DOCUMENT »
* START *

Three bugs in the Go MySQL driver (2020)

72 points by kristianp 2 years ago

klabb3 2 years ago

Golang has an excellent net stack, but not perfect. In particular, it appears to suffer from the ever-recurring issue of not paying enough attention to teardown. Everything must return to 0, ideally gracefully, but even the best programmers like to gloss over the details, because it’s easier to just kill everything and call it a day.

Tcp is full duplex, but net.Conn (the main std API that everyone is using), doesn’t have a “CloseWrite” method. That bubbles down to all downstream uses, such as tls. Another example would be how deadlines and timeouts are handled, and how they (don’t) interact with context, which is the blessed way to do timeouts for all non-IO purposes..

Still, Go is one of the best languages for network programming imo, because it allows you to check most edge cases (like timeouts) without wasting like 4 threads to do so.

But that’s just like.. my opinion.

kevin_nisbet 2 years ago

Also, TCP is more like 2 uni-directional streams bolted together than a single full-duplex connection, which I've seen trip up lots of systems.

* END *

GIVEN MATERIAL »

* START *

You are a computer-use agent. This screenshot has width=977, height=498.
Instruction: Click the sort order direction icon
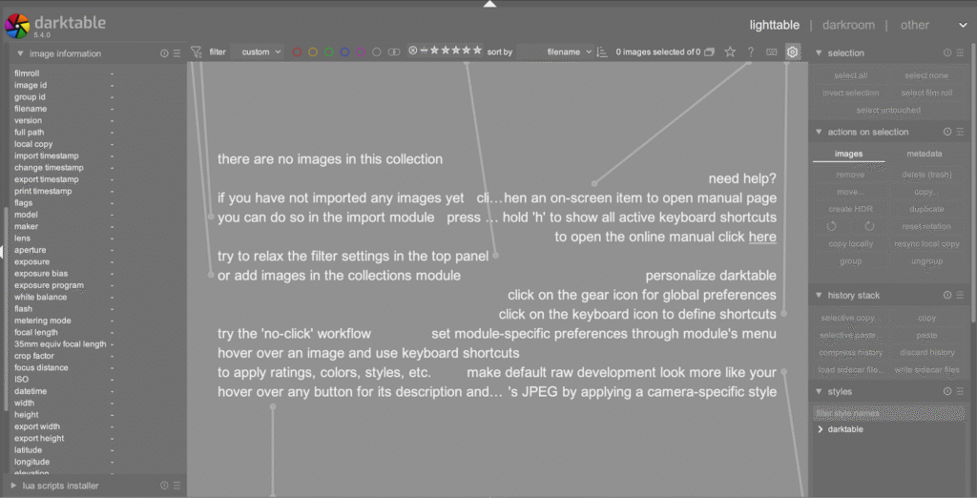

* END *

TO DO »
(1) Rewrite the stretch of the Go MySQL driver thread from "Tcp is full" through "all non-IO purposes..", putting "bidirectional" wherever "full duplex" appears.
(2) Carry on the Go MySQL driver thread past its last comment.

TASK RESULTS »
(1)
Tcp is bidirectional, but net.Conn (the main std API that everyone is using), doesn’t have a “CloseWrite” method. That bubbles down to all downstream uses, such as tls. Another example would be how deadlines and timeouts are handled, and how they (don’t) interact with context, which is the blessed way to do timeouts for all non-IO purposes..

(2)
- sleepydog 2 years ago
  
  Your analogy is better directed towards the bsd sockets API that 99% of programs use, rather than TCP itself. I still feel that the API should lean even further into the "two streams" abstraction, as described here: http://cr.yp.to/tcpip/twofd.html
  
  klabb3 2 years ago
  
  It really is logically two streams indeed. In an alternative universe…
- GauntletWizard 2 years ago
  
  There's probably room for a socket option to automatically close connection on FIN; I'm surprised it isn't there already.
bhawks 2 years ago
net.Conn needs to cover non-duplex conns like UDP - so it's challenging to add halfclosable methods with reasonable semantics. You can always check for the presence of the CloseWrite method and cast in this case.
One trick to unify the context and io timeouts is roughly:
conn = ...// Wherever you get your file or con.
ctx, cxl = context.WithCancel(ctx)
defer cxl()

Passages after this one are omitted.